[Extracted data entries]

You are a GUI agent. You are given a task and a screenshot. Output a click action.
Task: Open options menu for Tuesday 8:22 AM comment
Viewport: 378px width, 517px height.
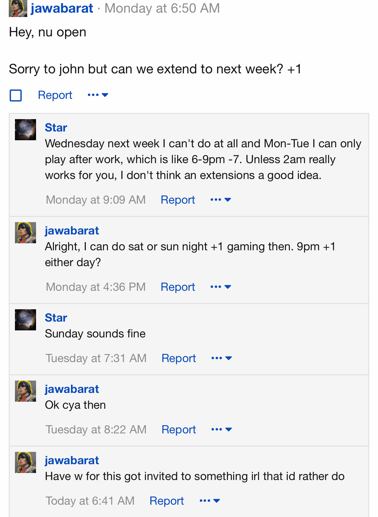click(222, 430)
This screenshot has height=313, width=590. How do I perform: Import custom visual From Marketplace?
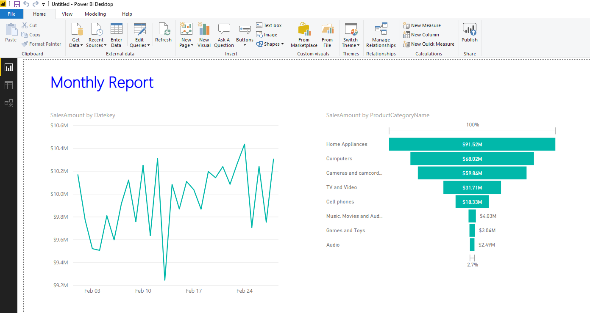(x=304, y=35)
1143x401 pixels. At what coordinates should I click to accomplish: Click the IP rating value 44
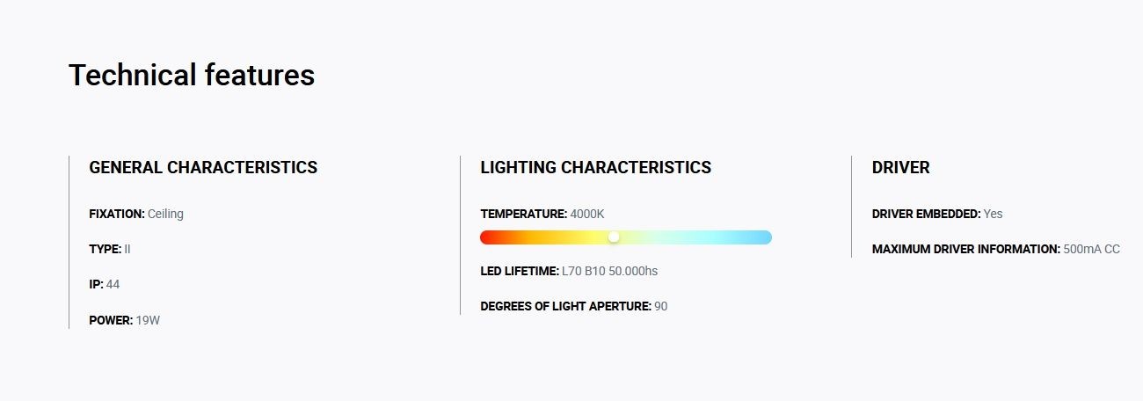113,284
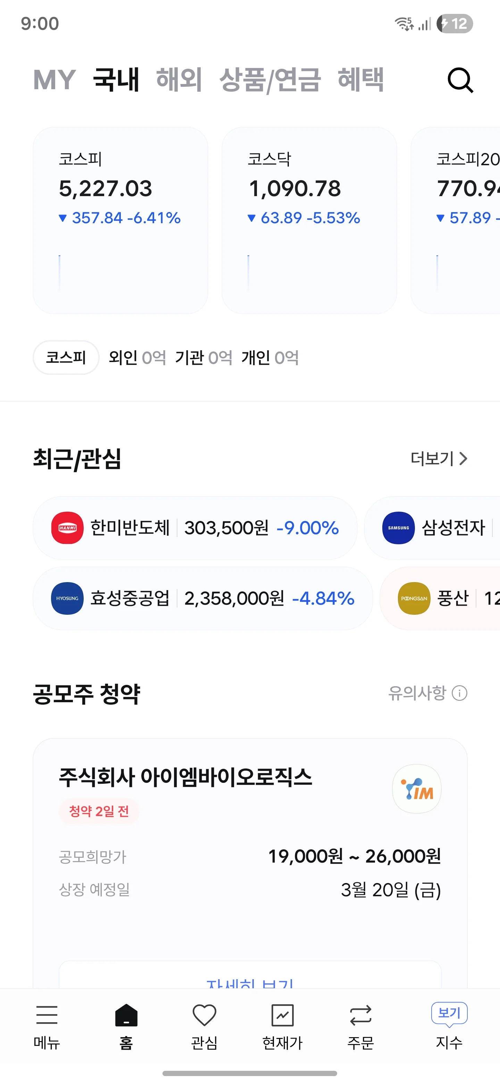Image resolution: width=500 pixels, height=1083 pixels.
Task: Expand 최근/관심 with 더보기 chevron
Action: tap(439, 458)
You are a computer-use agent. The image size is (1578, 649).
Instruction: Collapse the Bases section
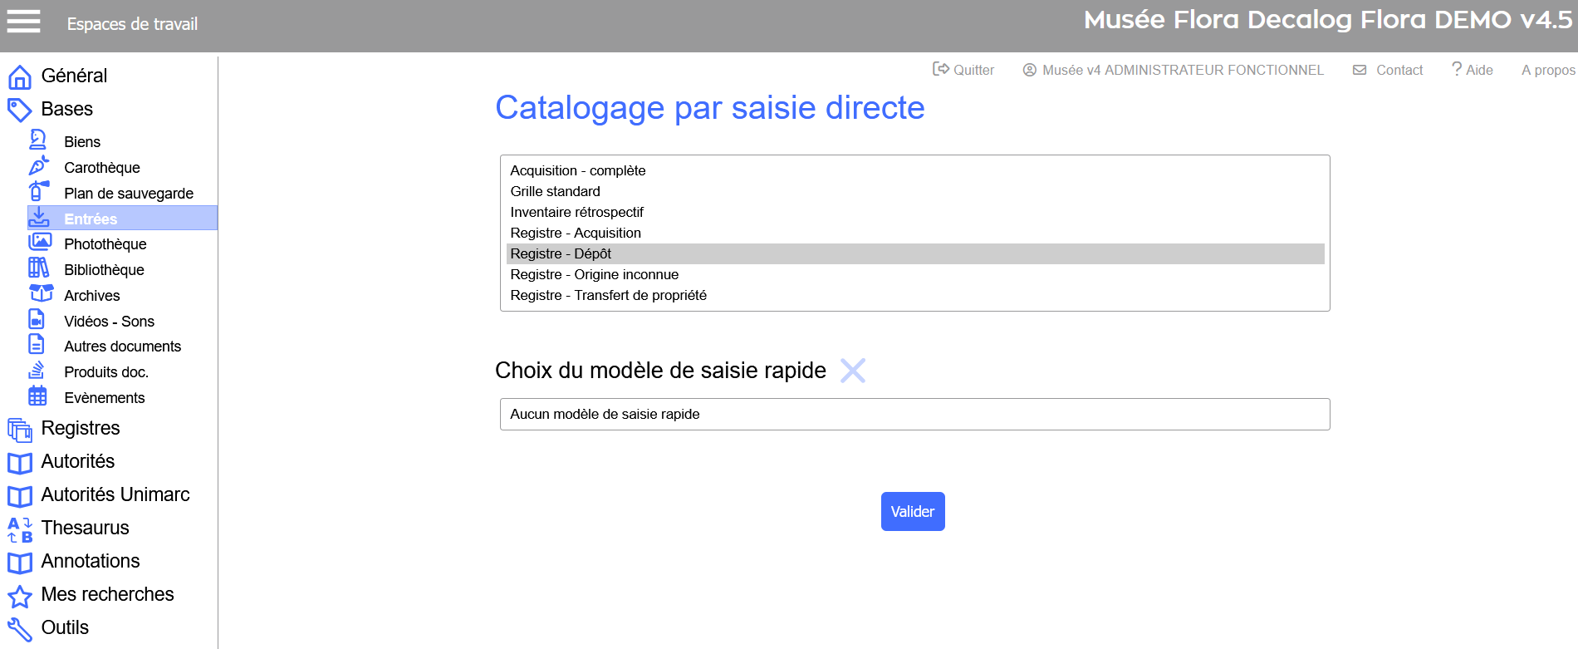[66, 109]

§ PROBLEM TO WORK ON
Leave out the pictures and print every line of the data exactly.

§ EXERCISE OUTPUT
You are a GUI agent. You are given a task and a screenshot. Output a click action.
Task: Open options menu for Tuesday 8:22 AM comment
Viewport: 378px width, 517px height.
click(222, 430)
This screenshot has height=313, width=590. How do I perform: Import custom visual From Marketplace?
(x=304, y=35)
1143x401 pixels. At what coordinates should I click to accomplish: Click the IP rating value 44
113,284
Image resolution: width=500 pixels, height=1083 pixels.
Task: Expand 최근/관심 with 더보기 chevron
Action: tap(439, 458)
You are a computer-use agent. The image size is (1578, 649).
Instruction: Collapse the Bases section
[66, 109]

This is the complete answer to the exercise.